Dos estudiantes, chico y chica, pertrechados de máscaras y guantes, me atienden en un inglés de doblar a Muzzy. El sistema judicial está corrupta. Los defraudadores no llegan al banquillo. La política es una mafia y solo tus relaciones te permiten prosperar. Los jóvenes tenemos que marcharnos.
Fondos europeos
Bulgaria entró en la UE en 2007 y una de las principales denuncias de estas protestas es que los millones de euros en fondos de cohesión que han llegado al país no han financiado una sola reforma. Se han repartido entre la oligarquía. Este mismo junio, en plena desescalada, se hizo viral un vídeo de la mansión en el Mar Negro de un socio del gobierno.

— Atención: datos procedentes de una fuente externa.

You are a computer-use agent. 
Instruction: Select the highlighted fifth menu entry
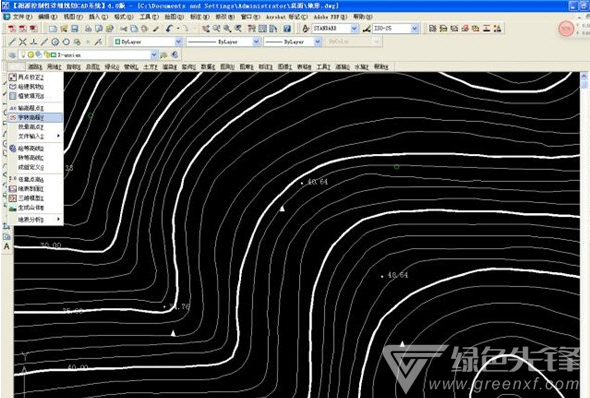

Construida ilegalmente en una zona protegida y pagada con dinero de una subvención de la UE. Ya no es la corrupción, es que les molesta el descaro.

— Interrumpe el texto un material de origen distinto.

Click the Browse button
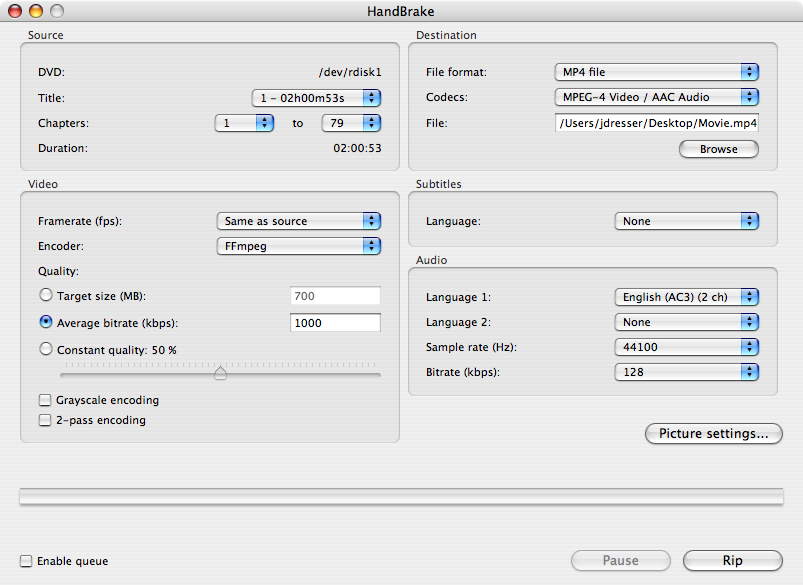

Había -sigue habiendo, aunque yo lo comente en diferido- varias pancartas en inglés y alemán apelando a Bruselas, Ángela Merkel o Úrsula Von Der Leyden. ¿Estáis ciegas? ¿No os importa a donde va el dinero? No deja de ser irónico que unos días antes de empezar las movilizaciones se había cerrado el acuerdo del fondo de reconstrucción tras la pandemia.

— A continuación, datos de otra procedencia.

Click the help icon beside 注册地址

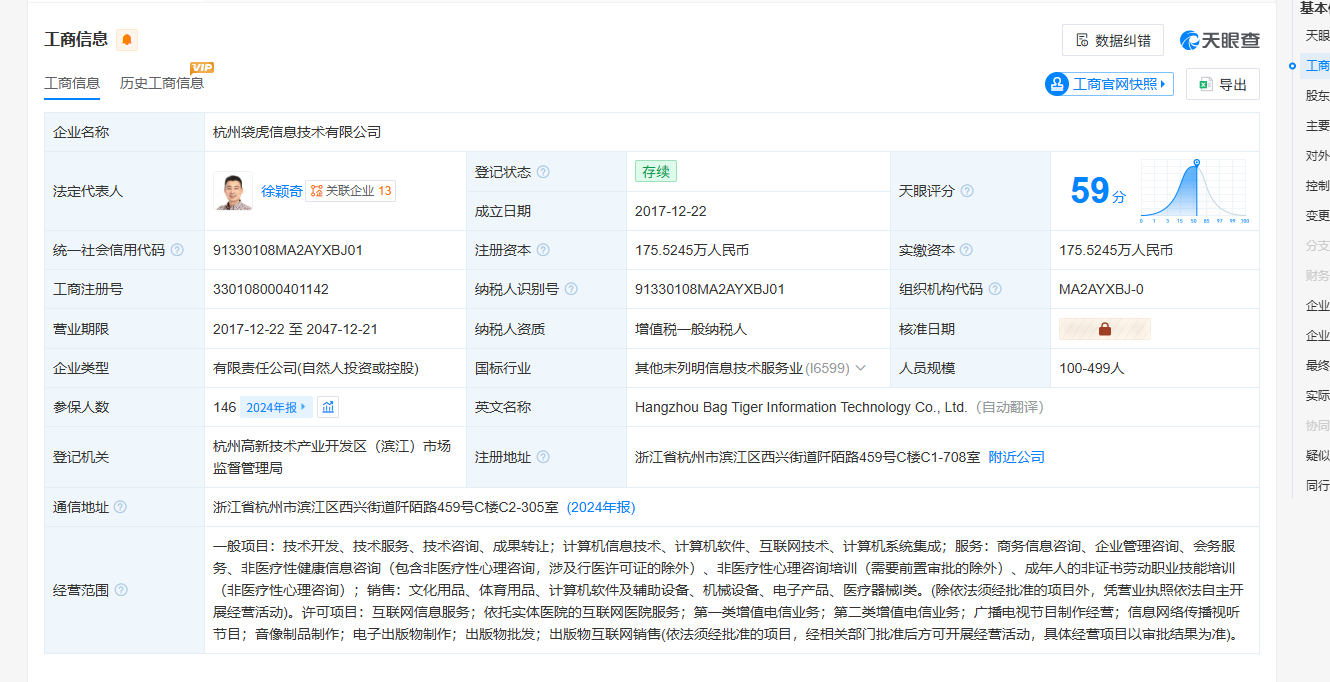point(543,457)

Desvío de fondos europeos. Vaya cosa, ¿eh?

«Nos manifestaremos como hicimos ayer, Bulgaria será suya, pero nuestro el poder…»
En el ránking de mal uso del dinero de la Política Agrícola Común (PAC) España quedó en primer lugar entre 2014 y 2018. Es un dato de la Oficina Europea de Lucha contra el Fraude (OLAF), ya que vamos a acumular siglas. No es corrupción política, no financia chalets -al menos no de manera directa-. Se trata de fraudes de particulares, propietarios que recibieron ayudas europeas para el campo que o bien no les correspondían o no usaron para su finalidad prevista.
Ojo, esto no contabiliza por ejemplos a los grandes propietarios como los Domecq o los Alba, o a los ganaderos que viven de las ayudas sin necesidad de producir. Tampoco los desequilibrios en las subvenciones o bien a propietarios jubilados o bien a latifundistas. Es decir, los búlgaros se quejan de un desvío de fondos hacia una oligarquía ilegal. Pero eso, sea oligarquía o no, es legal.
Ilegal sí que sería el presunto amaño de un concurso público en el que dos millones de euros de Bruselas acabaron en las arcas de una empresa del Caso Púnica. O el dinero que afloro en las cuentas de un histórico dirigente sindical asturiano en la amnistía fiscal de Montoro cuyo origen eran los fondos mineros. Rozan la legalidad también las tres CCAA señaladas por Ecologistas en Acción por usar tres millones de la financiación de un proyecto europeo para investigar a los activistas contrarios a proyectos mineros de gran impacto ambiental.
Igual la pregunta no es qué tienen que decirle los búlgaros a España.
Igual la pregunta es qué tenemos que decirle los españoles a España.